Now available in print in Apocalyptales: The End is Nigh, a collection of stories of the apocalypse.

***

Combat Commander Lou Dowds sat at his station, leafing through the pages of a worn paperback of On the Road. His love for Kerouac’s subversiveness had always drawn suspicious gazes from his superiors in the straight-laced and stiff-backed United States Military.

Probably the reason I ended up in this dead-end assignment, he thought, staring at the white walls broken up only by mainframes and data servers. No windows in sight.

The irony that the Air Force had decided to assign someone they feared might be a subversive to command one of the most secret and heavily guarded facilities in the Continental U.S. was not lost on him.

Though, I suppose, there are plenty of fail safes built into this operation to prevent any of us from going rogue.

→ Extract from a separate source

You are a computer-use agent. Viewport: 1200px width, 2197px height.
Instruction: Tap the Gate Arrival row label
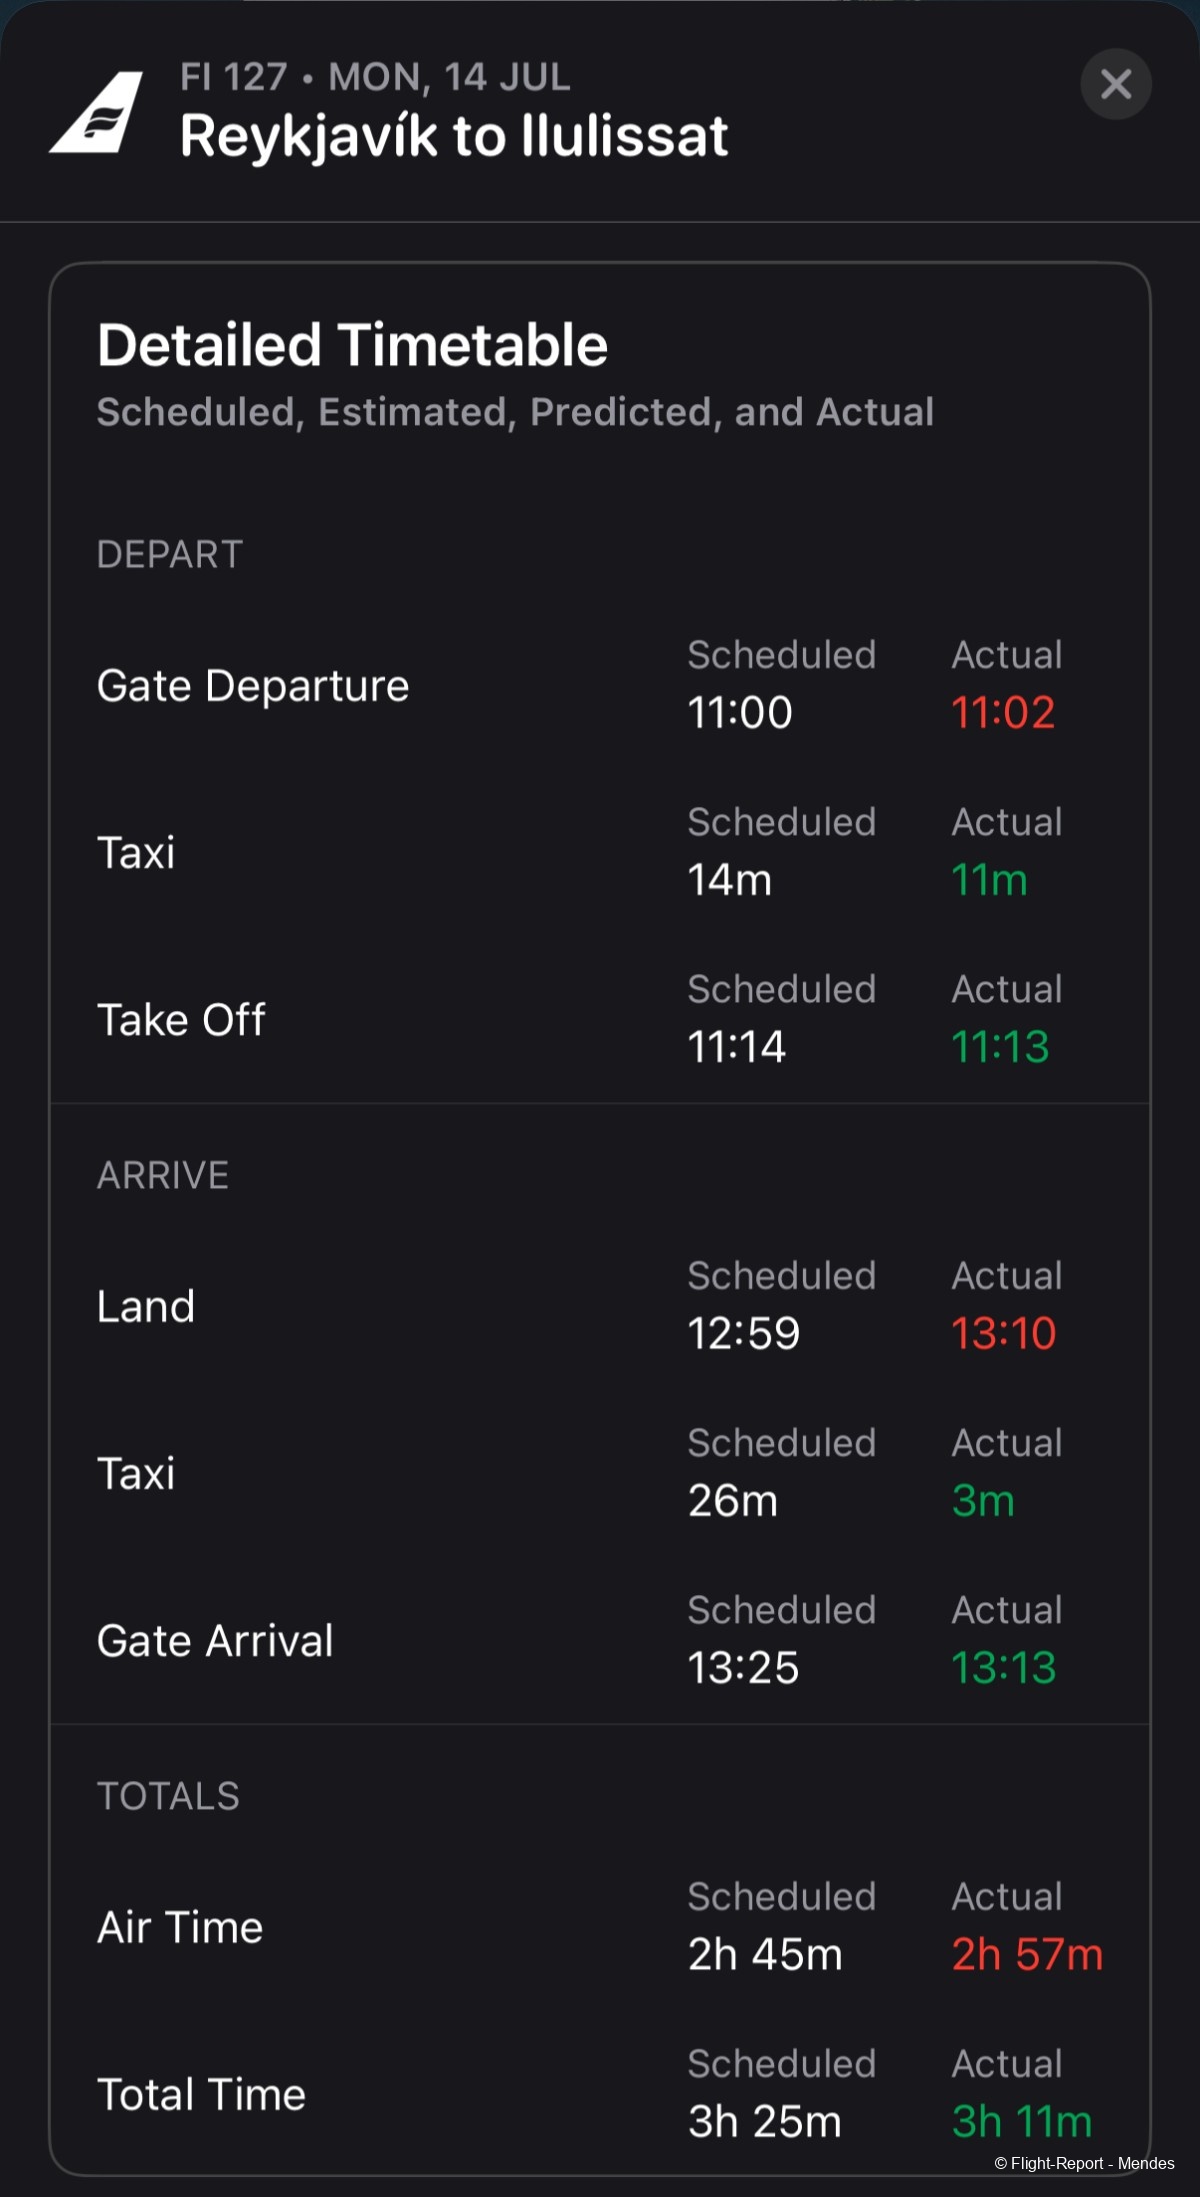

To the right of the Main Launch Console with its buttons and indicators, the radio speaker crackled to life. Several urgent beeps followed, jarring both Dowds and Deputy Combat Commander Nelson Jarret out of their respective dazes.

Dowds couldn’t help but notice Jarret’s snort as they each reached for their notebooks. The feeling was mutual: command had really been loving their drills recently.

Pencil in hand, each Air Force officer waited for the metallic voice that followed.

“Georgia, Delta, 1, 4, Hotel, Victor.”

At the sixth word, the room seemed to darken.

No Zulu. The test authentication always ends in Zulu.

At the Alternate Launch Console, Jarret had also picked up on the discrepancy as he slowly spun in his desk chair, holding up the copied message in his hand for Dowds to read. Standard operating procedure was for them to exchange notebooks, but neither felt like correcting the other as Dowds held up his own writing.

Each looked at the other's handwriting for a moment that seemed to span lifetimes. Neither shook his head or gave any other indication they disagreed with their copying of the broadcast.

Valid message.

The first fail safe cleared.

Then, running on thousands of hours of drills, Dowds rose from his chair and walked with stiff legs to the Authenticator Safe. He started to spin the padlock combination to his memorized code, only then noticing Jarret hadn’t joined him to undo the second lock.

Instead, the Deputy Combat Commander had remained at the Alternate Launch Console, staring at the six words written in graphite. Feeling Dowds’ eyes on him, he finally stood and made his own stiff walk to the safe.

In admirable time, Jarret had his padlock removed, almost beating Dowds despite the Combat Commander’s head start.

Commander and deputy commander combinations entered.

The second fail safe cleared.

The safe door swung open, and Dowds removed the authenticator cards, flipping through them as he returned to the Main Launch Console. Jarret watched with glassy eyes as Dowds located the envelope with “GD” in block letters.

Georgia, Delta.

The third fail safe cleared.

Dowds reflected that you never could know how someone would stand up under the strain of the “big one,” the time when you no longer had the comforting veil of training to hide behind. Jarret appeared to be on the verge of cracking. Had this all been a drill, Dowds would have recommended the man be relieved of his post.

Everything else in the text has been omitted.